Data in this exercise.

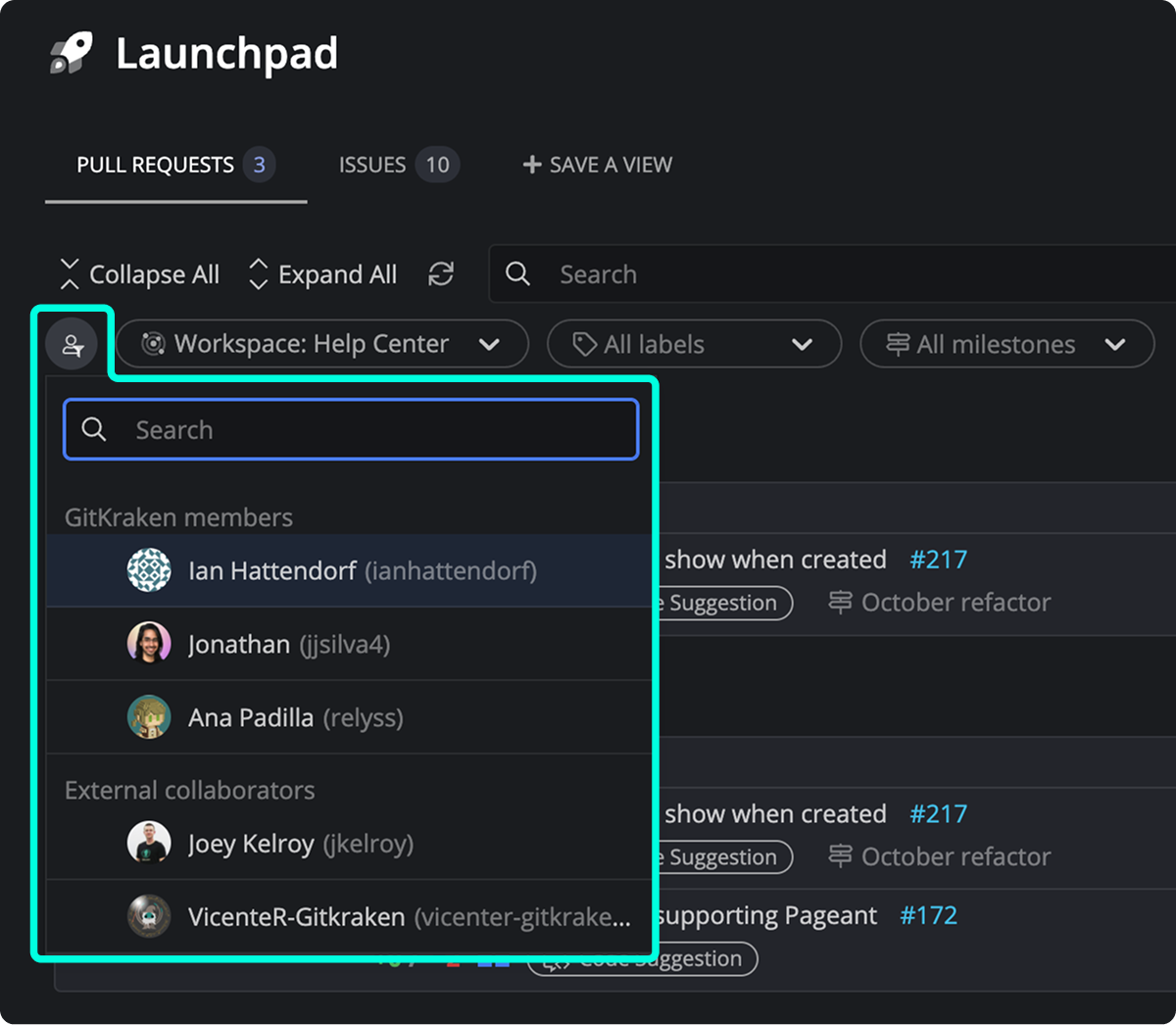Click SAVE A VIEW
Screen dimensions: 1176x1025
tap(596, 165)
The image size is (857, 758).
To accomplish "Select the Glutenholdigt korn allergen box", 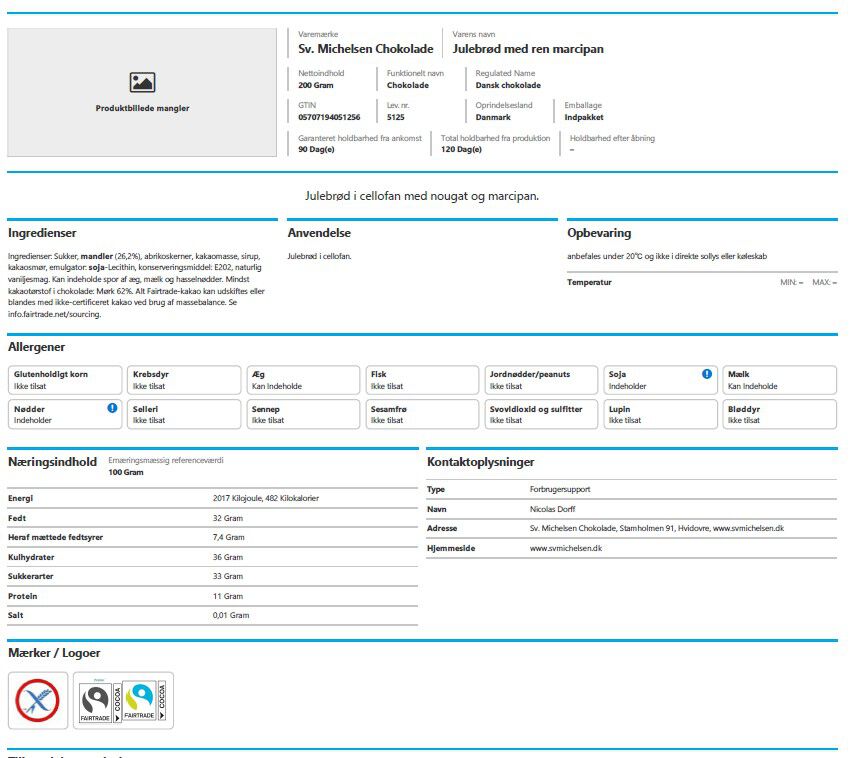I will click(65, 380).
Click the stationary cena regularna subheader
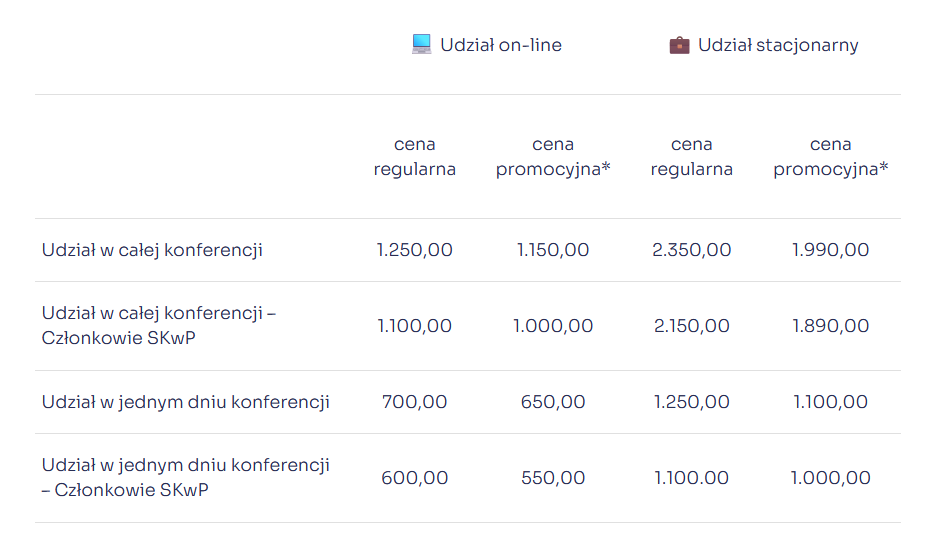 (x=692, y=157)
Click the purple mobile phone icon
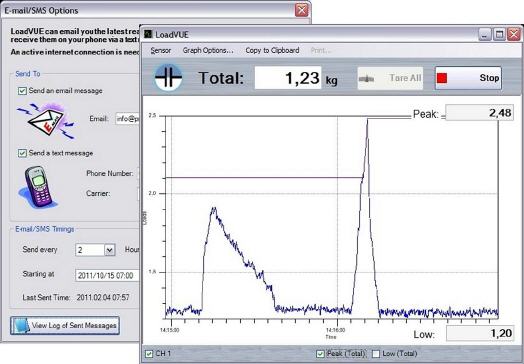The height and width of the screenshot is (364, 524). (37, 187)
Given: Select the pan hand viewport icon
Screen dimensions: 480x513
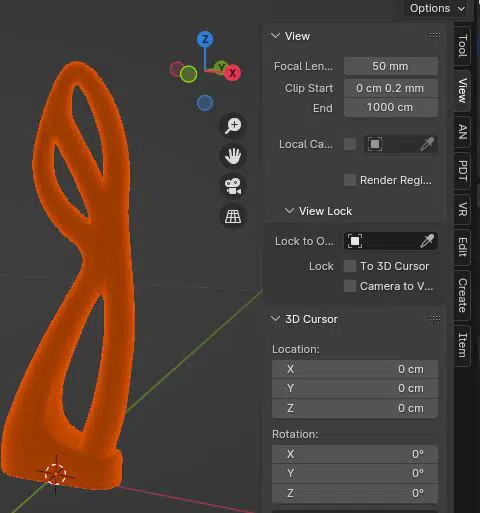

Work task. Leave out every picture and copy, exactly as written, the lines from the one with "Click the stationary cena regularna subheader" through the end of the records above.

Answer for this exercise.
Click the stationary cena regularna subheader
 (x=692, y=157)
Click the purple mobile phone icon
The height and width of the screenshot is (364, 524). (37, 187)
Given: Select the pan hand viewport icon
Screen dimensions: 480x513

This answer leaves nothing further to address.